Passage provided:
Last fall, I discussed the teachable moment Panda Express encountered when it tried to swap brown rice for white rice in its signature fried-rice recipe. Many customers were outraged, and the chain—the third-largest fast-casual restaurant brand in the U.S. by sales—put the matter to a public vote. White rice won handily, and the original fried-rice recipe returned to the menu. Customers still, as before, have the option of substituting steamed brown rice for fried rice.
This week, Shake Shack issued its own menu mea culpa, announcing that classic crinkle fries, which arrived at Shake Shacks frozen, would return to the menu this fall after they were dumped last year in favor of fries cut fresh in store and bearing that signature hand-cut marking of potato peel left along the edges.
The new fries had proved operationally difficult—ensuring the consistency of the final product was a challenge. Customers were displeased, and many took to the Internet to mourn the loss of the fries that resembled those they remembered from childhood. (And, after all, Shake Shack positions itself as a classic, old-school, like-in-the-good-old-days-but-better burger joint.)

Entries provided:
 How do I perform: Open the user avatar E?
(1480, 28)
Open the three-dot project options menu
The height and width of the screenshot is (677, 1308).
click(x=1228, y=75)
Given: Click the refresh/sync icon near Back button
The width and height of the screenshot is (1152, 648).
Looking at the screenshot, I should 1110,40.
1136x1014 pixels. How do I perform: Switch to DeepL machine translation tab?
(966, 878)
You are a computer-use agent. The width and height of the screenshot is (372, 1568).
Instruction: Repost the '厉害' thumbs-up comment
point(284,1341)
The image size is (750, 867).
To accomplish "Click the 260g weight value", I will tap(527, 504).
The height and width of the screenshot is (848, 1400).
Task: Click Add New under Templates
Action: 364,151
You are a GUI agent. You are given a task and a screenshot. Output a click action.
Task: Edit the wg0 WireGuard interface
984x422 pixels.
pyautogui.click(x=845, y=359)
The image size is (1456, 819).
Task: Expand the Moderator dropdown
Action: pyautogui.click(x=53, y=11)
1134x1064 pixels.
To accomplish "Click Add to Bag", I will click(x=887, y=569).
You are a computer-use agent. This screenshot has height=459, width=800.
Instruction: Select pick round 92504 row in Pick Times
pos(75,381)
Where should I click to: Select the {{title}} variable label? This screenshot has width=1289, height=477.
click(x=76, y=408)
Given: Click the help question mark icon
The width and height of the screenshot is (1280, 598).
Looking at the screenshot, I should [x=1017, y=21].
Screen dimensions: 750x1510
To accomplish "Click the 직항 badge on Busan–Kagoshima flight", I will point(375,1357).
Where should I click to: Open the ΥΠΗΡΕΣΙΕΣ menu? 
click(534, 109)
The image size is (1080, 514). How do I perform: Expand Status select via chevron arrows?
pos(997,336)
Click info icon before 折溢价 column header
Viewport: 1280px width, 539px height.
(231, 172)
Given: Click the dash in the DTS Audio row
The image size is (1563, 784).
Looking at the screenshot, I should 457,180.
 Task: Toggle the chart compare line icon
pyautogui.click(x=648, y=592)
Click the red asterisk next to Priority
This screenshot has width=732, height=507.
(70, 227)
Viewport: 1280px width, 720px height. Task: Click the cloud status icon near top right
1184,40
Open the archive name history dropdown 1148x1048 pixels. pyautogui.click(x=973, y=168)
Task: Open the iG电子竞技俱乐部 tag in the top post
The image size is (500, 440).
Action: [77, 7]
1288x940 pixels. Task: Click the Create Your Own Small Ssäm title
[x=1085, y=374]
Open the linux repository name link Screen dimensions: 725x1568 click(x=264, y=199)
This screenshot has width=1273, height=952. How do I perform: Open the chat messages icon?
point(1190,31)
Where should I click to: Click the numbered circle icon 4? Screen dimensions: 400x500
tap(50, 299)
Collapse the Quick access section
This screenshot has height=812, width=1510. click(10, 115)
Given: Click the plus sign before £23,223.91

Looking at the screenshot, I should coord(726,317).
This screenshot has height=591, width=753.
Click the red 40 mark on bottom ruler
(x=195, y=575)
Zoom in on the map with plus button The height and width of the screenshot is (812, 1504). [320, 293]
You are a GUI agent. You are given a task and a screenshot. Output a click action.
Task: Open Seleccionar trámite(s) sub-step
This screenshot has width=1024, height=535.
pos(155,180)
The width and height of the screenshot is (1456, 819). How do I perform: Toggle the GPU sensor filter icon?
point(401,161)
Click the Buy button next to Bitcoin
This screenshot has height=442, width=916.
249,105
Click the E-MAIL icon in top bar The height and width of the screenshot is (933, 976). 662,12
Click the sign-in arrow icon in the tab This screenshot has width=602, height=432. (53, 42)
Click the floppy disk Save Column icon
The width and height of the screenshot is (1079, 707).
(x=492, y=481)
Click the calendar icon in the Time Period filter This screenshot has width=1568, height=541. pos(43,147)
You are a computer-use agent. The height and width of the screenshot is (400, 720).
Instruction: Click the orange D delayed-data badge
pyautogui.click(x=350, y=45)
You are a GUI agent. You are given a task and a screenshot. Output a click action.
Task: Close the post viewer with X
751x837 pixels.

Stated task: Print the passage above about the Panda Express and Shake Shack menu reversals in full, word for word.

Output of the exercise:
Last fall, I discussed the teachable moment Panda Express encountered when it tried to swap brown rice for white rice in its signature fried-rice recipe. Many customers were outraged, and the chain—the third-largest fast-casual restaurant brand in the U.S. by sales—put the matter to a public vote. White rice won handily, and the original fried-rice recipe returned to the menu. Customers still, as before, have the option of substituting steamed brown rice for fried rice.
This week, Shake Shack issued its own menu mea culpa, announcing that classic crinkle fries, which arrived at Shake Shacks frozen, would return to the menu this fall after they were dumped last year in favor of fries cut fresh in store and bearing that signature hand-cut marking of potato peel left along the edges.
The new fries had proved operationally difficult—ensuring the consistency of the final product was a challenge. Customers were displeased, and many took to the Internet to mourn the loss of the fries that resembled those they remembered from childhood. (And, after all, Shake Shack positions itself as a classic, old-school, like-in-the-good-old-days-but-better burger joint.)